Objectives To investigate survival of low-dose etanercept (ETN) (25 mg weekly) and possible predictors.

Methods We collected retrospectively data of RA patients starting ETN between April 2001 and September 2014 who achieved and maintained low-dose ETN for at least 12 months. Patients were evaluated every 3 months. Patients who achieved and maintained remission (DAS28 <2.6) for at least 6 months started low dose ETN. If remission was lost in two consecutive visits the patient returned to full dose. We recorded the time to achieve remission (TTR), the time in which ETN dose was reduced since remission (TRL) and the time in which patients returned to full dose or were switched to other biologics. Variables collected are reported in Table I. Survival was analysed with Cox-regression.

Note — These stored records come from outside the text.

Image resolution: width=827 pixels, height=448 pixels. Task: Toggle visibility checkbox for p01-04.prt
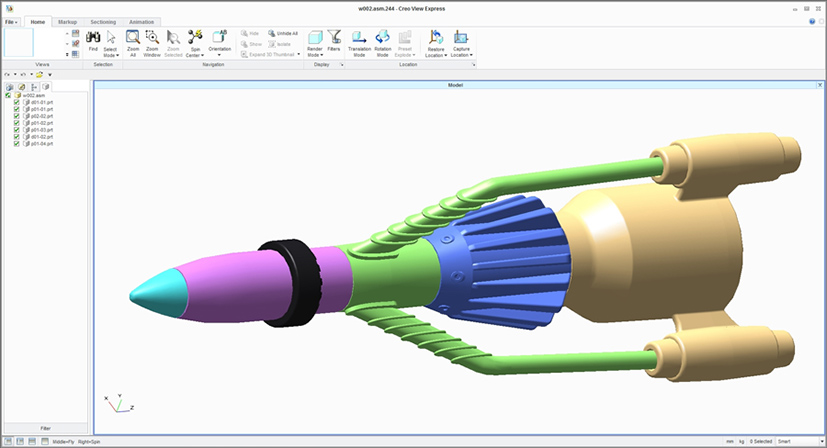16,144
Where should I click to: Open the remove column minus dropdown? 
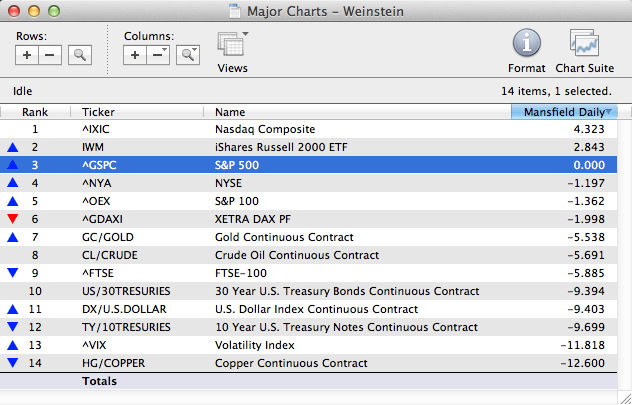pyautogui.click(x=158, y=55)
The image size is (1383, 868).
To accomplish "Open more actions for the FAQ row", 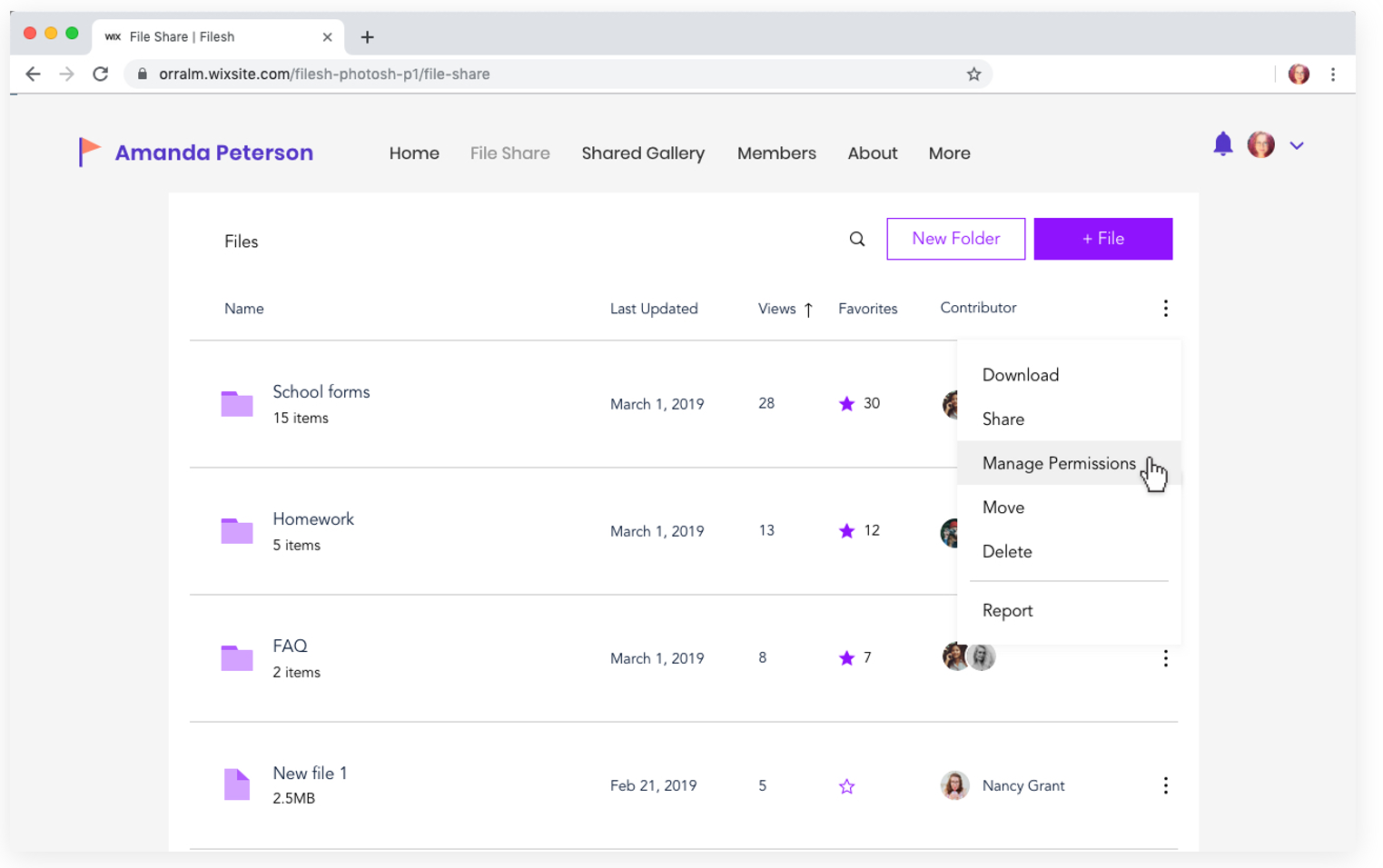I will 1165,658.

Results Among 532 patients, 276 were excluded because of missing data or because they were lost from follow-up leaving 256 patients eligible. After 11.28±4.05 years, 151/256 (59.0%) maintained half dose (Table 1). TTR, and TRL were associated to low-dose failure (Table 1) and correlated with each other (TTR and TRL R 0.45, p<0.001). We run two separate analyses for TTR and TRL, covariates were positive rheumatoid factor or anti-citrullinated peptides and mean prednisone dose. TTR was a significant predictor of low-dose failure (OR 1.50 per year increase, 95% C.I. 1.34–1.68, p<0.001) while TRL was not (Table 2).

Table 1.

Survival of half-dose etanercept: univariate and Cox regression analysis

Conclusions A shorter TTR is a predictor of long-term survival of low-dose ETN.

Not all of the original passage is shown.